** BEGIN DATA FOR THE TASK **

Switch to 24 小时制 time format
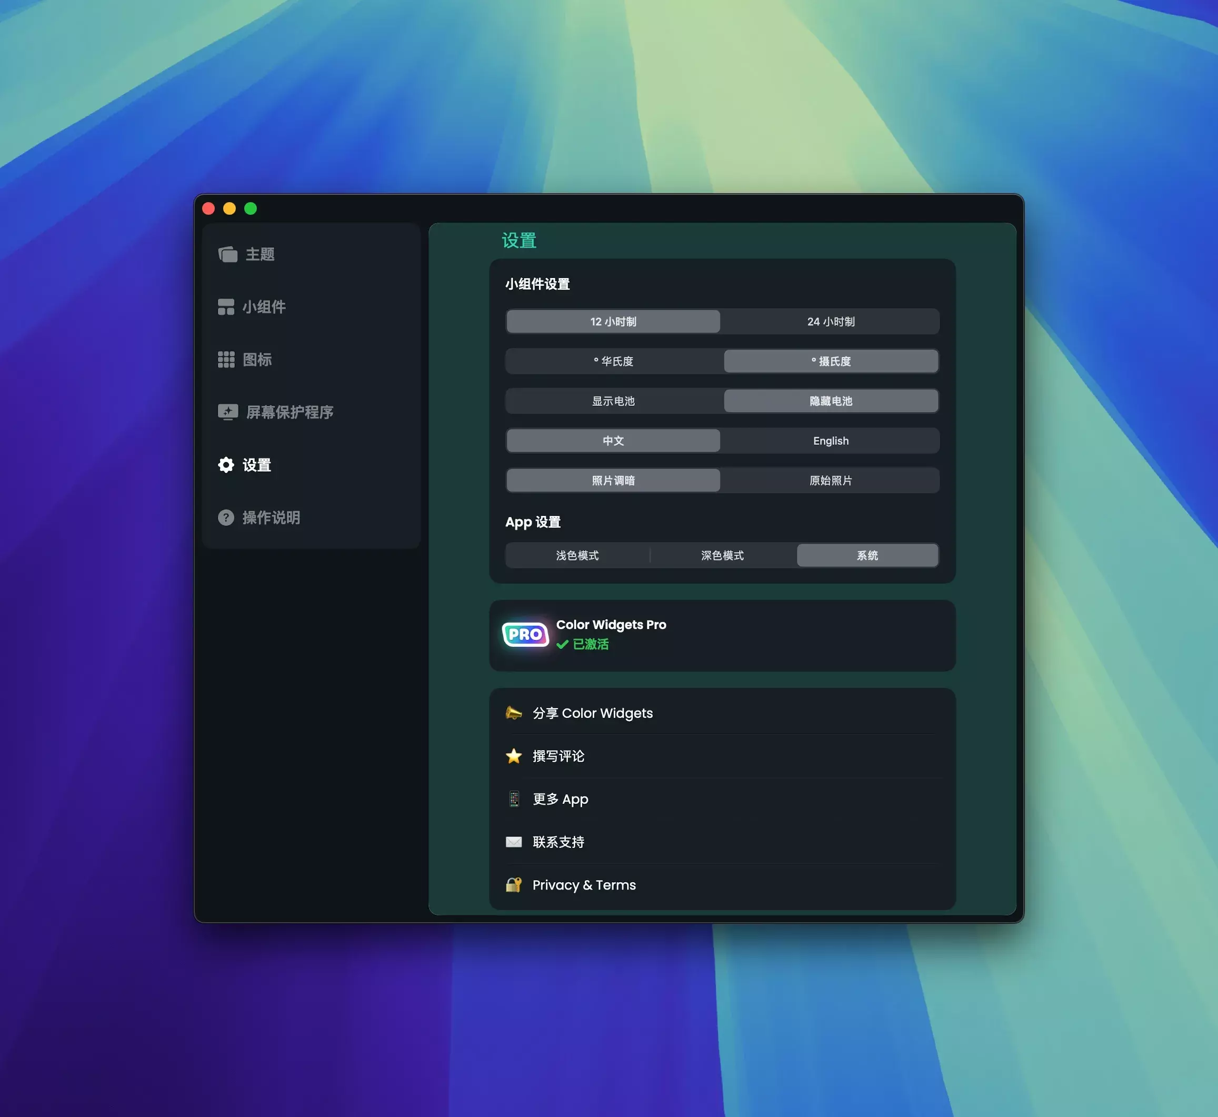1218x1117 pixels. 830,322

** END DATA FOR THE TASK **
** BEGIN DATA FOR THE TASK **

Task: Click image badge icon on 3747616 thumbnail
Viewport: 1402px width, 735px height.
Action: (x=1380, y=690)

** END DATA FOR THE TASK **
** BEGIN DATA FOR THE TASK **

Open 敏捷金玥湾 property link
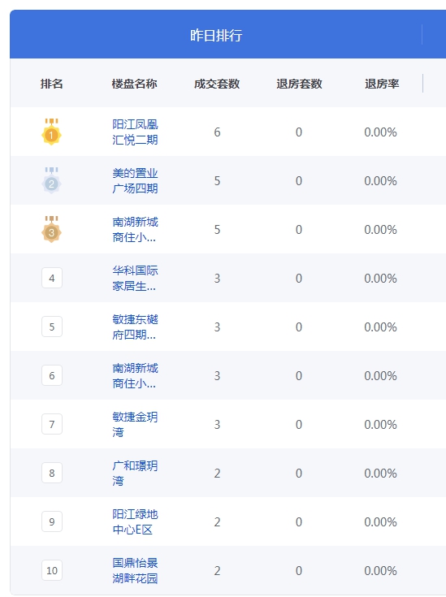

** END DATA FOR THE TASK **

Count the lines in the material above that contain the string "badge", treating uppercase and lowercase as different, and reply with only the number.

1